I honestly thought it was going to be much more complicated than it actually was and DH and I agree that it is a canvas that can be completed with so many things.  One thing I noted ... We started with 2 cups of Arborio and added 8 1/2 cups of liquid total (1/2 of wine, 8 of chicken stock) and while it was good, not gummy or mushy, I think we could have stopped at 7 or even 6 of the stock.  It is a lot creamier than some of the pics I've seen.

In the end, though, delicious and certainly worth trying again!  I can hardly wait for our asparagus!

Thank you all again!


----------



## PrincessFiona60 (Mar 31, 2013)

I'm glad it turned out.  It is fun coming up with additions that will be perfect with the rice.


----------



## msmofet (Apr 7, 2013)

Kayelle said:


> Thanks MsM ! This looks like the perfect recipe to break in my new electric pressure cooker that I've never used. I've never made Risotto, or used a pressure cooker so it shows how much faith I have in your cooking.

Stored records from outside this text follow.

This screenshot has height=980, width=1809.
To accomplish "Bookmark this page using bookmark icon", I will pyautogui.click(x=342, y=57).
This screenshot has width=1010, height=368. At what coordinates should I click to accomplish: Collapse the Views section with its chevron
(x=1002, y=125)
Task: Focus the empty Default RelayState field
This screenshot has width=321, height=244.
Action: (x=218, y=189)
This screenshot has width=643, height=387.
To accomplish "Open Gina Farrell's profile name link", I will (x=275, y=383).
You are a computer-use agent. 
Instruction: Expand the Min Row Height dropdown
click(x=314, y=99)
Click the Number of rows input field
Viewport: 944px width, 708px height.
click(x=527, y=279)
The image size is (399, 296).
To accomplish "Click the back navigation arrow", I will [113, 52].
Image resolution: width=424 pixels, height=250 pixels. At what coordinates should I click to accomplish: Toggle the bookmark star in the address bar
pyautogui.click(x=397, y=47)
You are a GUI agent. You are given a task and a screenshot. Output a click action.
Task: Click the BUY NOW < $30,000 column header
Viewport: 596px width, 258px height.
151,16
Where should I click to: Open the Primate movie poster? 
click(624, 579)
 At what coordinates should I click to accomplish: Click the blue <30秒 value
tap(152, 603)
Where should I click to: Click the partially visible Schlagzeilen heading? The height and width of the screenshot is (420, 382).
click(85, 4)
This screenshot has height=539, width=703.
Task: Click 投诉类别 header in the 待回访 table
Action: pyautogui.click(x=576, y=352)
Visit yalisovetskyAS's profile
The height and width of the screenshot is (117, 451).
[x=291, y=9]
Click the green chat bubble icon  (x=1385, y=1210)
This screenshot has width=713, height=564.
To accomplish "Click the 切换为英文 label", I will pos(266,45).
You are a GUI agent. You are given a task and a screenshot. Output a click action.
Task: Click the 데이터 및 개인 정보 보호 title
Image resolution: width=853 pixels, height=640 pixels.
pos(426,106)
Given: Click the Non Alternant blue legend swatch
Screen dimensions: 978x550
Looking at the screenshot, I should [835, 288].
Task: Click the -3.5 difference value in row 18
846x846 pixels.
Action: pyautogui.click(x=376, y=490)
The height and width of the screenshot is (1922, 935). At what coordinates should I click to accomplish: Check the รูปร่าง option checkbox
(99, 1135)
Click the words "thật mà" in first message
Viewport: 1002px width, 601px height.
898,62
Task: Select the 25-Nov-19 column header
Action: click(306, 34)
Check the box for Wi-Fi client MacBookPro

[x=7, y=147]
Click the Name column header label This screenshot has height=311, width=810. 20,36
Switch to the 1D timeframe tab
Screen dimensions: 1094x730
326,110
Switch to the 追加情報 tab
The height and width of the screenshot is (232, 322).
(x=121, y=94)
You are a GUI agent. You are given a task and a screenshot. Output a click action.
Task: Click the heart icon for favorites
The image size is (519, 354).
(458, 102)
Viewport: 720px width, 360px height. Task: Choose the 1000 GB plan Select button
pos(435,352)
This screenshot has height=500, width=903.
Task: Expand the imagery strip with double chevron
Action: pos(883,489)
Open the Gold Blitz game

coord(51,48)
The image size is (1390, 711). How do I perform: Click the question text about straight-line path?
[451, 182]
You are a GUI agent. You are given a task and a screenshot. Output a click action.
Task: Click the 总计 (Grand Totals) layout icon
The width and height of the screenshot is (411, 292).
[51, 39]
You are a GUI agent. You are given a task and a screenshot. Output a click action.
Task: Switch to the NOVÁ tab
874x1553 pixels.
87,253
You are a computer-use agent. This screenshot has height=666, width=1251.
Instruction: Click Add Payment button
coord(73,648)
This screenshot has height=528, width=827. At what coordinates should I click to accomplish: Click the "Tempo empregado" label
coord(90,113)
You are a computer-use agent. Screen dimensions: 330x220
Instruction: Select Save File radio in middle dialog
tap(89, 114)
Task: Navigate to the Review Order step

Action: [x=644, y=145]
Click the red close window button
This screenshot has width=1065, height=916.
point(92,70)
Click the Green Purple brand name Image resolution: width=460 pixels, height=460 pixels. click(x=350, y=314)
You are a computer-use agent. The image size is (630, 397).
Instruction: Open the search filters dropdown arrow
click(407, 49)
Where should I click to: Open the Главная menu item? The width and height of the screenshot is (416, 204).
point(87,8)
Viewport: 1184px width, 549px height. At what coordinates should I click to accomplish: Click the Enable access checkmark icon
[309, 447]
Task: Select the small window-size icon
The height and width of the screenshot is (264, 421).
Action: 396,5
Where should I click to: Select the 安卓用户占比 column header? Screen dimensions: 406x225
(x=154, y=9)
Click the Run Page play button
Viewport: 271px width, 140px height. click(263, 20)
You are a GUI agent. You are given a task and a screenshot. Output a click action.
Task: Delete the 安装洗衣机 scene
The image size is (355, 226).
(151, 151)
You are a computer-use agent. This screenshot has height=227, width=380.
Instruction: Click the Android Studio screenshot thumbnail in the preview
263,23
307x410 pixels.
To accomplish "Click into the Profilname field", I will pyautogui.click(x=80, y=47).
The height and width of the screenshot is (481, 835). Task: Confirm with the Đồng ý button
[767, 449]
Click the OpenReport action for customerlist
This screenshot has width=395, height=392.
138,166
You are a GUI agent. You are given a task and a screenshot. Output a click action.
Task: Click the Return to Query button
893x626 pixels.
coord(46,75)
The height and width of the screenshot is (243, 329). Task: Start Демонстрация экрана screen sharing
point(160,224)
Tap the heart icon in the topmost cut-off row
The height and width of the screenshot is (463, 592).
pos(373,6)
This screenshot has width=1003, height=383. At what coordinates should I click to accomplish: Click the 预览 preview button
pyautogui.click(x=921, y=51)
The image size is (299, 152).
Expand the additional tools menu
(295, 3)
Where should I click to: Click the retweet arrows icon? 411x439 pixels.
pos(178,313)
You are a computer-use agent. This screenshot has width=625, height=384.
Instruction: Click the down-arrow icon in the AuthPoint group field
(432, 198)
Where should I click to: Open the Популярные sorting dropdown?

 Thank you Kay. This was my first time with my PC and Risotto also and it worked out wonderful. I looked at several risotto recipes and mixed and matched till I had something my family would like. Let me know what you think.


----------



## GA Home Cook (Apr 8, 2013)

There are some basics with Risotto:

a.  Buy good Rice
B.  Rice has no flavor so you need to add things to it.  So saute whatever you want to put in the Rice.  Butternut squash, mushrooms, onion, seafood, veggie, any combination.  Coat the rice with the oil, I actually deglaze with some wine and add the Rice to get a good coating.
C.  Use good stock, chicken, Beef, veggie, seafood.  Match your flavoring items.
D.  Heat the stock so that you don't cool your pan on each addition.
E.  Slowly - Patience grasshopper - Patience
F.  Taste often - get the texture you want - Al Dente for some - almost soupy for others.

I top mine with really good parm.


----------